La flamante enfermera y Ángel, su pareja, habían formado una familia ensamblada con tres hijos: dos varones de 6 y 8 años, y una nena de 13. Un día se vieron sin entrada económica y con varias bocas por alimentar. Entonces sostuvieron la urgencia con changas, pero se propusieron diseñar un plan a futuro.


“No nos alcanzaba la plata y estábamos cansados de vivir así. Por eso, los dos decidimos retomar los estudios secundarios. Los completamos en 2017 y presentamos los papeles para entrar a la Policía.
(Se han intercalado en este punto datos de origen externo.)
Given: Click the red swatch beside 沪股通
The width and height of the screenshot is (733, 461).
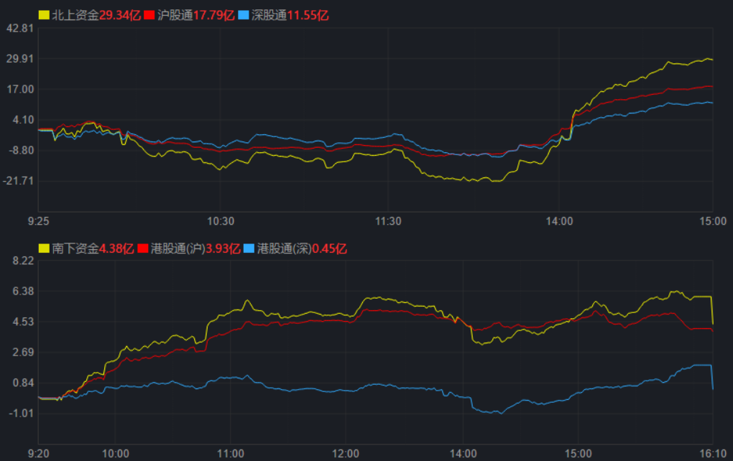Looking at the screenshot, I should pos(149,14).
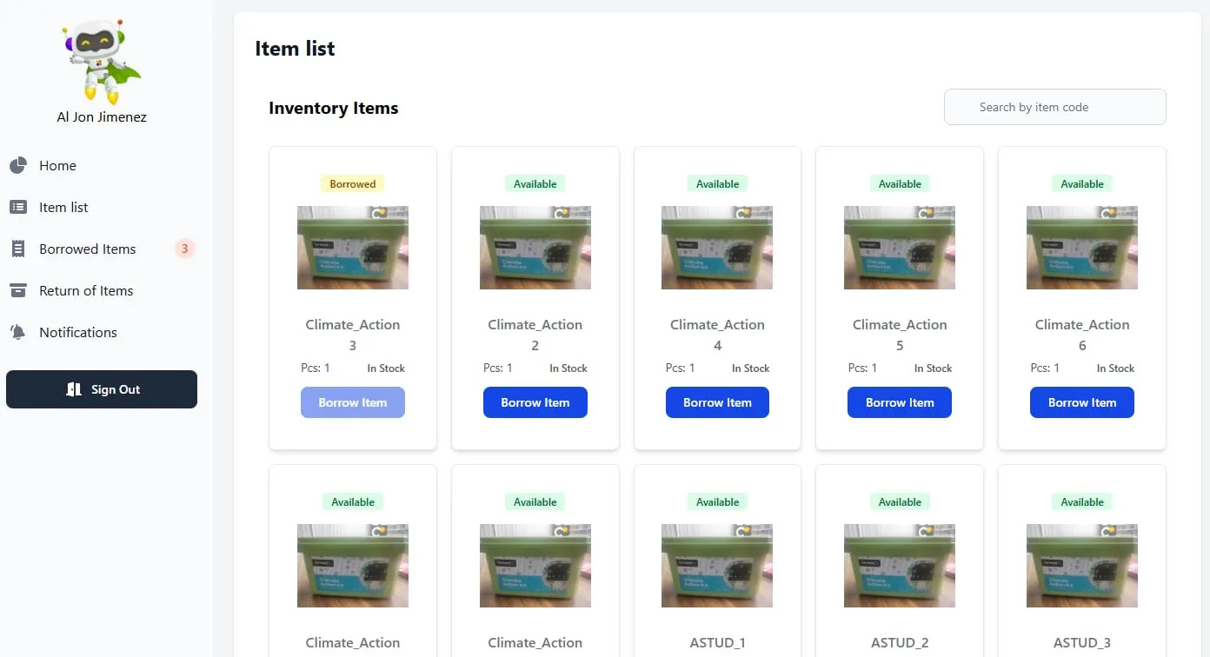
Task: Open the Notifications menu item
Action: [x=77, y=332]
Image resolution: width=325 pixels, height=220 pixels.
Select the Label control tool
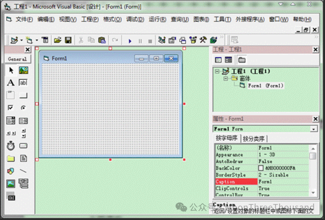(11, 82)
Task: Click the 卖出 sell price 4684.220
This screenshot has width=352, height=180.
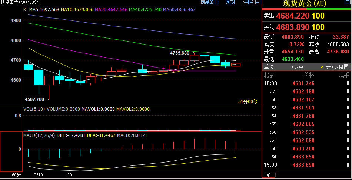Action: [x=292, y=16]
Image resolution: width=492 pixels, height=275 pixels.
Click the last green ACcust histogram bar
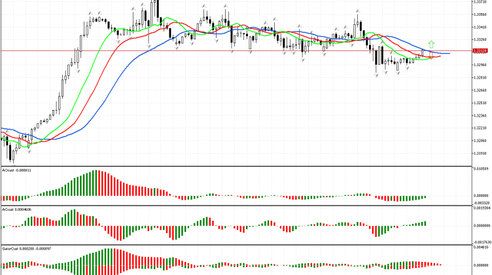point(424,224)

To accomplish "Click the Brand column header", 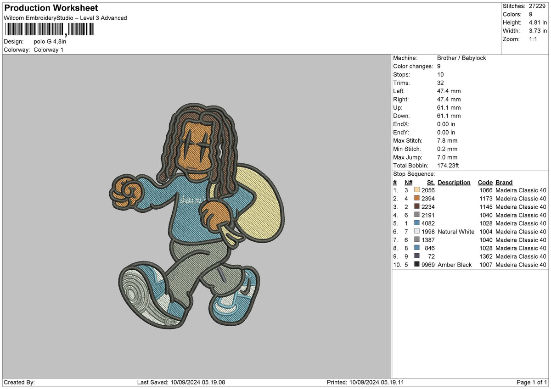I will tap(504, 182).
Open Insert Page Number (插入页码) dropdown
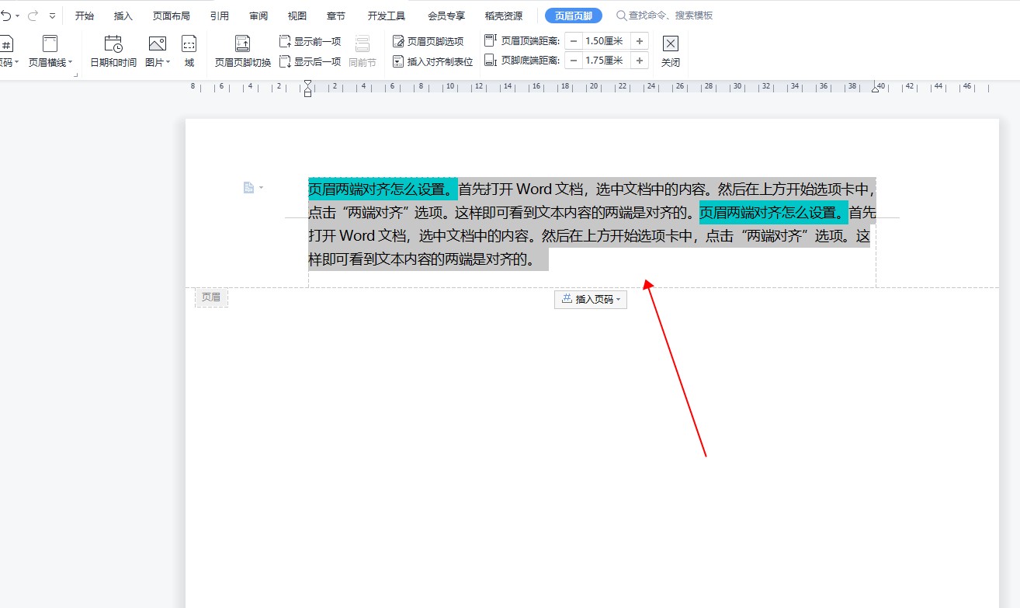 coord(591,299)
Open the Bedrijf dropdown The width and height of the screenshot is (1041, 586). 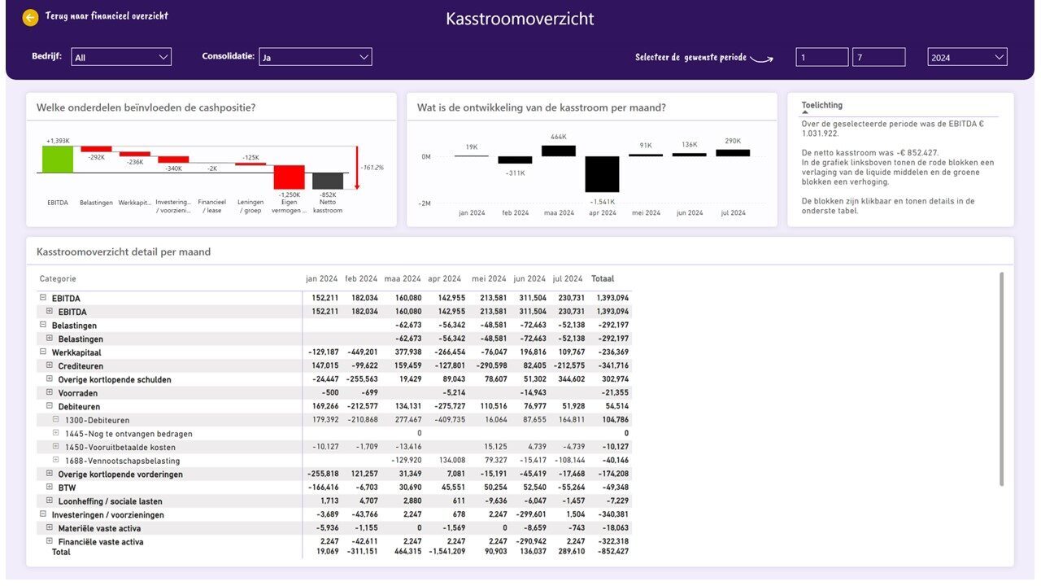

Era un curso de nueve meses, y nos podía ofrecer una salida rápida”, menciona Tamara y, sin quererlo, pinta un retrato de muchos rincones de la Argentina: la lucha por la subsistir lejos de las grandes ciudades.


“Tenés dos opciones: trabajar de los planes municipales o dedicarte a un emprendimiento y que te vaya bien. Si no, es imposible. Si realmente querés salir adelante, tenés que irte del pueblo”, explica. El plan, sin embargo, sufrió una fisura desde el vamos: “A mi marido lo aceptaron en la Policía, pero a mí no. Entre los dos, lo eligieron a él. El cupo masculino es más amplio”.

Tamara siguió desmalezando el camino y un día tuvo un encuentro fortuito que sembró vientos para el futuro. “Me crucé con una chica con la que había terminado el secundario. Y surgió la idea de anotarnos para enfermería en la Cruz Roja de Plaza Huincul”, comenta. Y profundiza: “Ser enfermera, al igual que policía, no era lo que había imaginado para mí en un principio. Pero me gustaron los horarios, que me permitían seguir sosteniendo la casa y la crianza de los chicos. Me gustó el valor de la cuota. Y lo que te decía: de algo había que vivir”.



Una road movie urgente y peligrosa: los viajes de Tamara en busca del título de enfermera


El proyecto no era sencillo: las vacantes eran reducidas y había que sortear la distancia entre Picún Leufú y Plaza Huincul. “Hay un solo colectivo que hace ese recorrido, y creo que funciona solo los lunes. Nosotras lo necesitábamos todos los días”, explica.


Había apenas 15 cupos de ingreso y, por lo tanto, Tamara y su compañera decidieron acercarse a la sede de la Cruz Roja cuatro días antes y acampar en el lugar. “Llegamos y nos tocaron los números 16 y 17. Ya estábamos afuera de entrada. ‘¿Qué hacemos?’, me preguntó ella. Y yo le respondí que nos quedáramos, que si alguien se bajaba podíamos tener una chance. Y así fue: al tercer día una chica salió de la fila y entré yo. Y el último, se fue un chico y entró ella”, relata.